Laboratory Mechanics of Structures and Solids, Department of Mechanical Engineering, Faculty of Technology, University of Sidi Bel Abbes 22000, Algeria

Corresponding Author Email: 
kebirtayeb@live.fr
Page: 
59-65
|
DOI: 
https://doi.org/10.18280/acsm.440108
Received: 
2 November 2019
|
Revised: 
19 December 2019
|
Accepted: 
26 December 2019
|
Available online: 
15 March 2020
| Citation

© 2020 IIETA. This article is published by IIETA and is licensed under the CC BY 4.0 license (http://creativecommons.org/licenses/by/4.0/).

OPEN ACCESS

Abstract: 

The residual stresses which result from the manufacture are present in the mechanical part with absence of any external force, but also they can be generated by various procedures. These stresses are the result of incompatibilities of deformation related to the heterogeneity of the plastic strain. Therefore, as the crack propagated in the residual stress field, the distribution of residual stresses is changed. The purpose of this work is to generate the thermomechanical residual stresses on along direction of crack propagation using a numerical simulation by Ansys software. This numerical approach allows us to evaluate the thermomechanical relaxation of the compressive residual stresses induced by plastic strain at crack tip.

Keywords: 

residual stress, numerical modelisation, plastic strain, thermomechanical, crack tip

1. Introduction

The residual stresses are stresses that remain in a solid material after the original cause of the stresses has been removed. Manufacturing processes are the most common causes of residual stress. Virtually all manufacturing and fabricating processes such as casting, welding, machining, molding, heat treatment, plastic deformation during bending, rolling or forging introduce residual stresses into the manufactured object. Therefore, the residual stress could be caused by localized yielding of the material, because of a sharp notch or from certain surface treatments like shot peening or surface hardening [1, 2]. So, the residual stresses and thermal distortion are a common phenomenon observed in any welding method [3]. Another work of Lingamanaik et al. [4] has demonstrated that altering the quenching parameters (heat transfer coefficients, quenching duration and quenching locations) can promote favorable compressive residual stresses in the rim of rail wheels.
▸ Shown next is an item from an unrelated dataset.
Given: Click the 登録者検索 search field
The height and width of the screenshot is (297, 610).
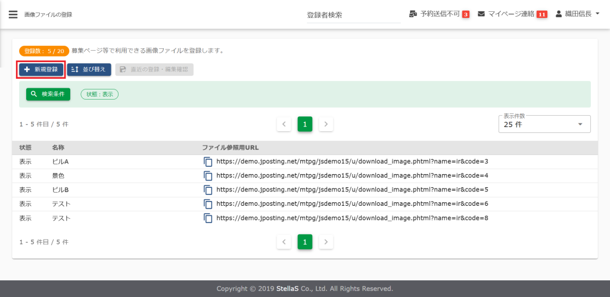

In addition, there are many techniques used to measure residual stresses, which are broadly categorized into destructive, semi-destructive and non-destructive techniques, are studied by many others [5, 6]. The microstructure and X ray tests carried out on tubular specimen revealed the residual stresses on the inner surface due to machining surface features [7, 8].
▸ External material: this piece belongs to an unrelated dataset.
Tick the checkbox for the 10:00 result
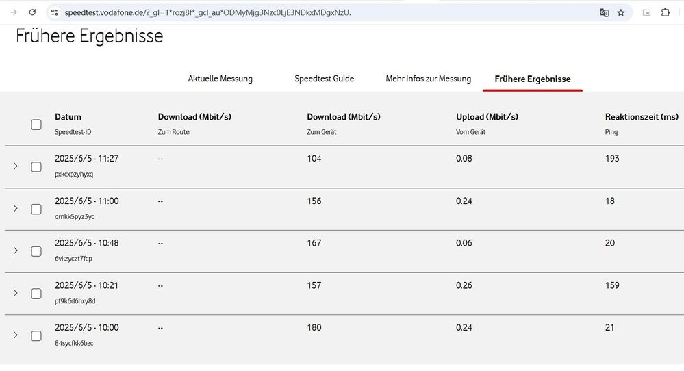pyautogui.click(x=36, y=336)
Furthermore, the explicit formula to predict the thermomechanical relaxation of a shot peening residual stress are obtained by Huang et al. [9]. So, Wang et al. [10] have proposed analytical model can reflect the residual stress distribution on welded joints after shot peening process.

The relaxation of residual stresses due to thermal loading are caused by the decrease of the yield stress of the target with increased temperature, have been studied by Stranart et al. [11, 12]. Also, the grinding process is currently used for most of the parts requiring good precision, a model for numerical simulation of grinding is presented by Brosse et al. [13] taking into account the thermomechanical residual stresses.

The influence of thermomechanical methods on the development of the final distortions and residual stresses is analyzed, it is well-known that thermomechanical the substrate is an effective method to reduce the distortion and residual stresses in additive manufacturing [14]. Also, the influence of initial welding residual stress on the stress distribution after shot peening was analyzed and discussed by Wang et al. [10]. The effects of thickness geometric and thermal treatment on residual stress were also discussed by Song et al. [15, 16]. So, Molano et al. [17] have studied thermomechanical treatment effects on residual stress generation. Another, the effect of thermal properties and weld efficiency on residual stresses in welding have been studies by Armentani et al. [18, 19]. However, the fatigue strength improvement is due to the combined effect of residual compressive stress and the work hardening [20]. The effect of processing condition on thermal residual stress development in the build part, also that the processing conditions could be optimized for minimizing thermal residual stress, have been studied by Panda et al. [21].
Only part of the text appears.